* **Your instructions**
Look below for the line containing "Privacy Policy (109, 2496)"; from there through the line containing "Reason behind CIA", both lines included, please set down each line exactly and nothing else.

+-------+

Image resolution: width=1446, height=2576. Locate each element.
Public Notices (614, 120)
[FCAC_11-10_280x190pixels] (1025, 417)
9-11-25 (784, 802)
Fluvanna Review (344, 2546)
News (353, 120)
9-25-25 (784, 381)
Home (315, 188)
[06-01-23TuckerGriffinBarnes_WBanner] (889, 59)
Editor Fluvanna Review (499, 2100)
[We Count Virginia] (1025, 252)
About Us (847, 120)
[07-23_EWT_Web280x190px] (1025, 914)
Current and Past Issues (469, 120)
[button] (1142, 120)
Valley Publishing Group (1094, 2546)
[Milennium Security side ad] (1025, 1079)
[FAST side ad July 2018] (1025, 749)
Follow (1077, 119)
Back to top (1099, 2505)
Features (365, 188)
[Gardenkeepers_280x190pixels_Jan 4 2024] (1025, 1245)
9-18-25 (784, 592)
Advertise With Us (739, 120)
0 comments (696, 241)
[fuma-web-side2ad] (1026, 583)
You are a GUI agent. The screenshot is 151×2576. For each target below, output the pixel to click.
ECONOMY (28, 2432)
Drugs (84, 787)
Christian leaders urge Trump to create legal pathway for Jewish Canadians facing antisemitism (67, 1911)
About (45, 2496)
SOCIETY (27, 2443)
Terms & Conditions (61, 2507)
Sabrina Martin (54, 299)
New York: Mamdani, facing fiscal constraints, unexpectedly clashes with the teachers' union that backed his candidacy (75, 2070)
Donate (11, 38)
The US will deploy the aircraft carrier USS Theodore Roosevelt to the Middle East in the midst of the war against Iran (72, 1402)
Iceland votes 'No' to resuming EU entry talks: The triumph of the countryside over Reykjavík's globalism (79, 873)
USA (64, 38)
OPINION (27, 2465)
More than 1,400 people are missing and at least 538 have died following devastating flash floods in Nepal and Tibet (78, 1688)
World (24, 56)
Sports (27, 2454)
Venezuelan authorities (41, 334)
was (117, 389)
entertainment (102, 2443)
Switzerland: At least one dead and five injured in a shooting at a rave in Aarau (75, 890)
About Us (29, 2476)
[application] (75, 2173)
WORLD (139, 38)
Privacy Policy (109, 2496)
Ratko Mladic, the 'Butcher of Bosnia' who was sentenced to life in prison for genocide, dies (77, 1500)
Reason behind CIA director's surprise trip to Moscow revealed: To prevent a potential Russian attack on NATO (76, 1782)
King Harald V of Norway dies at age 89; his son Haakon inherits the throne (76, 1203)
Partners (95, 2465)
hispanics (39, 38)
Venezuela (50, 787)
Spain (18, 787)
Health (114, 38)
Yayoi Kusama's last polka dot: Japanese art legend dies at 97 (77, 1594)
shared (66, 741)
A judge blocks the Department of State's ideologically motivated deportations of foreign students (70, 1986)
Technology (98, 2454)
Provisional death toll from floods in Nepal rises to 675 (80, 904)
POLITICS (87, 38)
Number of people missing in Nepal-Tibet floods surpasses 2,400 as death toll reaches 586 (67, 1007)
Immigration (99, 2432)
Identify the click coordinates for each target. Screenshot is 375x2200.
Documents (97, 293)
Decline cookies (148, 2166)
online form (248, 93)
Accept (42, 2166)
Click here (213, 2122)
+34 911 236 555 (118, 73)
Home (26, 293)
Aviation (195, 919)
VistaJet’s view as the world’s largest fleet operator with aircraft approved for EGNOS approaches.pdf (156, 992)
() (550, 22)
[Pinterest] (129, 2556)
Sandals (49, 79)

+-------+

* **Finished exercise**
Privacy Policy (109, 2496)
Ratko Mladic, the 'Butcher of Bosnia' who was sentenced to life in prison for genocide, dies (77, 1500)
Reason behind CIA director's surprise trip to Moscow revealed: To prevent a potential Russian attack on NATO (76, 1782)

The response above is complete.